Among 123 HIV-1+ subjects, 44 had MCMD and 79 did not meet MCMD criteria. HIV associated dementia was an exclusion criterion. Controlling for age, educational level, and psychological distress, there was an association between lifetime history of cocaine use and the presence of MCMD with higher risk for MCMD being associated with higher cocaine use. Cocaine dependence also showed a trend toward an increased risk for MCMD. For the Figural Visual Scanning Task (FVST) outcome, the N was 205, including HIV-1- subjects. Lifetime cocaine use similarly showed a significant association with increased likelihood of impairment. In a separate analysis, a trend toward this association being modified by HIV-1 serostatus was observed. In contrast to the results with MCMD, cocaine abuse disorder showed a statistically significant increase in risk for impaired performance on the FVST. Cocaine dependence also showed a trend in this direction, as above with MCMD. These analyses showed that both the effect of abuse disorder and the trend with dependence were modified by HIV-1 serostatus.

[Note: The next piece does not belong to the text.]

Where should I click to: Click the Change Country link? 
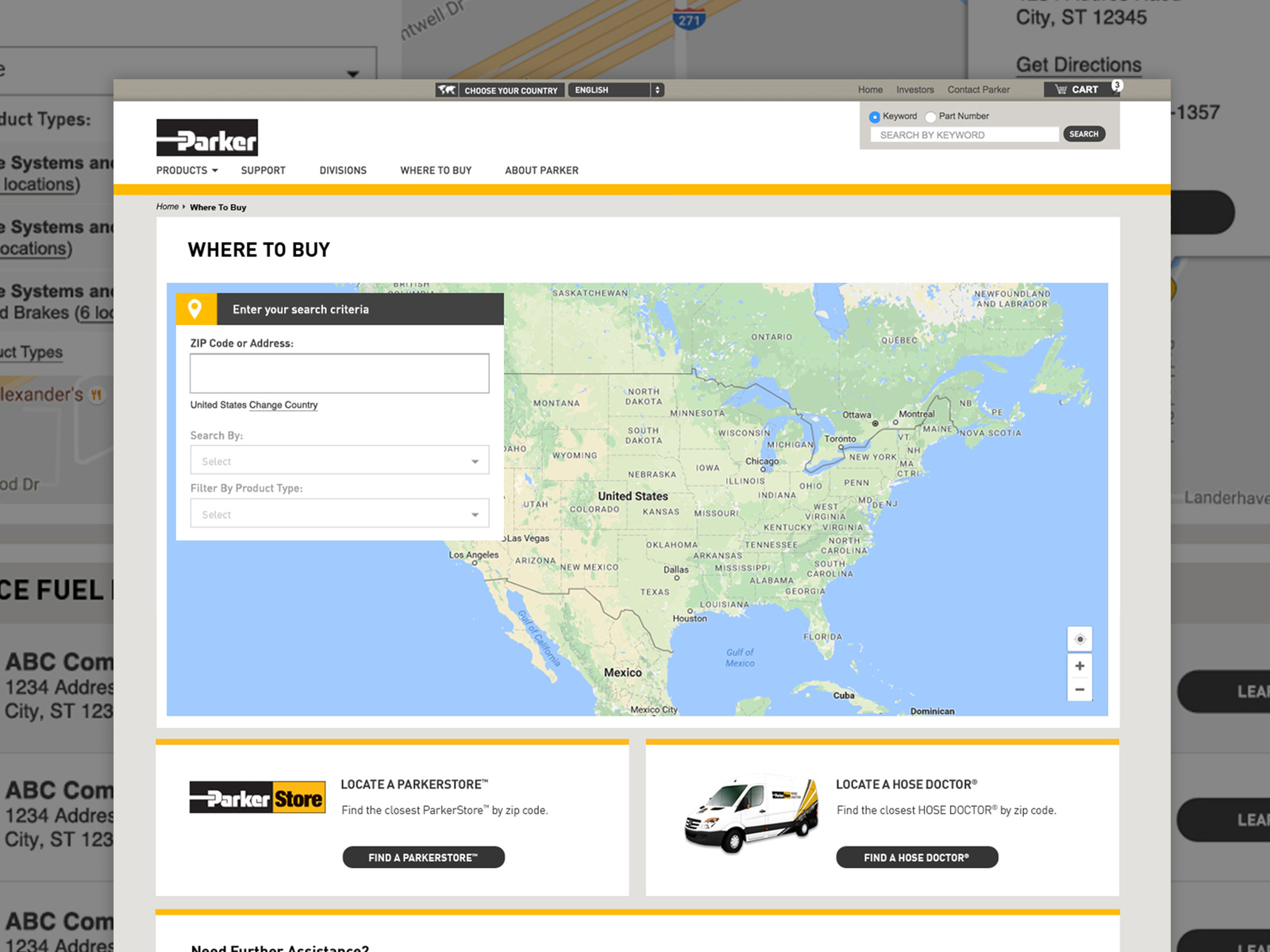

For the MMSE score, no statistically significant effects were observed, though trends were uncovered in the same direction for cocaine use over the prior six months and for a history of abuse or dependence. We conclude that we have obtained preliminary evidence to support the hypotheses that increased level of cocaine use and the presence of use disorders are associated with deleterious effects documented with the three cognitive outcome measures tested. In order to have more definitive evidence of these associations, it would be necessary to conduct a larger study allowing for entry of more impaired individuals to increase the statistical power and to control for antiretroviral medication usage, ethnicity, closed head trauma history, history of non-substance use psychopathology, pain, fatigue (and constitutional symptoms more generally), motivation, sensory impairment, and level/use disorder of other psychoactive substances.